Pride Takes Work, But Death Comes Easily

Kathy Bates as the Butcher

Beyond the character itself, it’s refreshing to see older and out actor Joe Mantello get the chance to tap into the show’s darkness and melodrama. Veteran actresses get similar material on American Horror Story frequently. Angela Bassett, Frances Conroy, Kathy Bates, and Jessica Lange are fantastic examples. Season 11 throws its younger cast into trouble, and Mantello isn’t left behind. When Gino recognizes the Mai Tai Killer at a hospital, it turns into a chase scene. Gino narrows in, seeing an end to the carnage. At another point, his rage inspires Adam (Charlie Carver), a young gay man who’s lost his friend. If they don’t act, who will?
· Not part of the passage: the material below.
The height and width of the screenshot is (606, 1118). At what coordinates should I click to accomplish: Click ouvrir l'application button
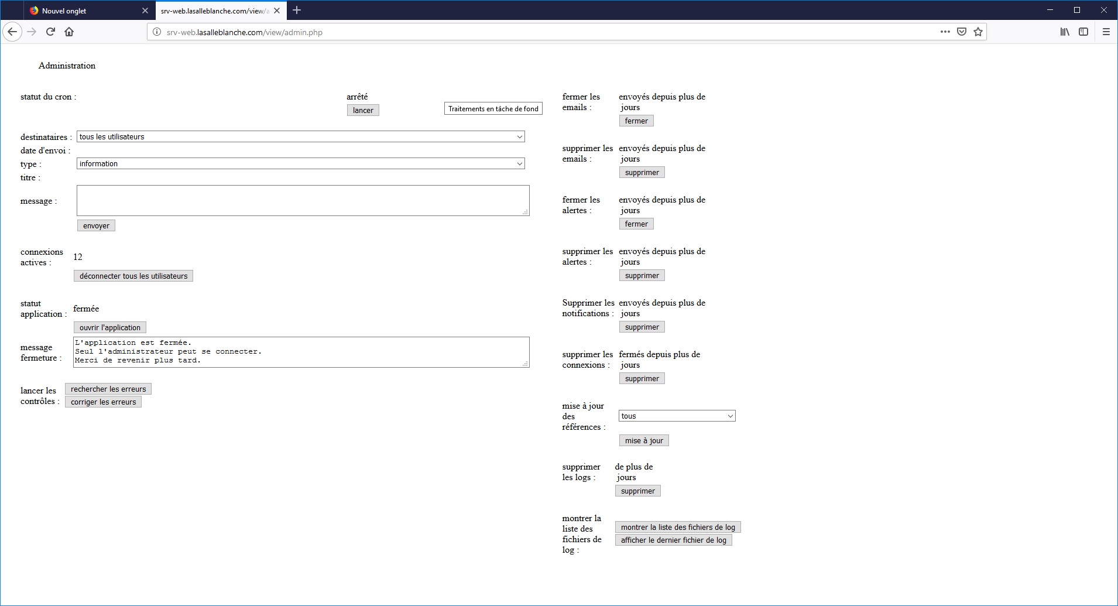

Unlike Chad and Mr. Mott, the relationship between Gino and Patrick isn’t perfect but not exactly toxic. The couple fight, their biggest issue being Patrick’s keeping his sexuality a secret from work. Eventually, Patrick realizes the toll of being closeted in the NYPD. But AHS can’t forget the melodrama. Lana Winters states to police who are amazed at her ordeal, “I’m tough, but I’m no cookie.” In pitching herself to head a fashion company, Liz Taylor remarks, “I was a salesman in another life. In this one, I’m the mother of style. Cut me and I bleed Dior.” It only makes sense Gino gets a turn. When Patrick and him find the lair to the Mai Tai Killer, Patrick wants him to stay back. Gino rejects it; he's tagging along by telling him, “You want to be fucking Rock Hudson? You’re not going in without Susan Saint James.”

Heading into the final episodes, Gino has finally conquered one monster, but he won’t be a match for the next. The AIDS crisis is happening all around the characters, with no one understanding the mysterious illness taking over. Dark lesions are on Gino’s body, on Patrick, and others. It’s an inevitable danger on a massive scale. However, Gino Barelli won’t go down without a fight, no matter what his fate will be by the season’s end. That’s a verified fact he would put into his paper. Early on, a character discusses his news articles, asking, “Do you think this is going to compel your readers to action?” Gino knows not everyone is seeing or hearing his call for alarm; a frustrating battle for awareness. Although, it doesn’t mean he won't stop waging it.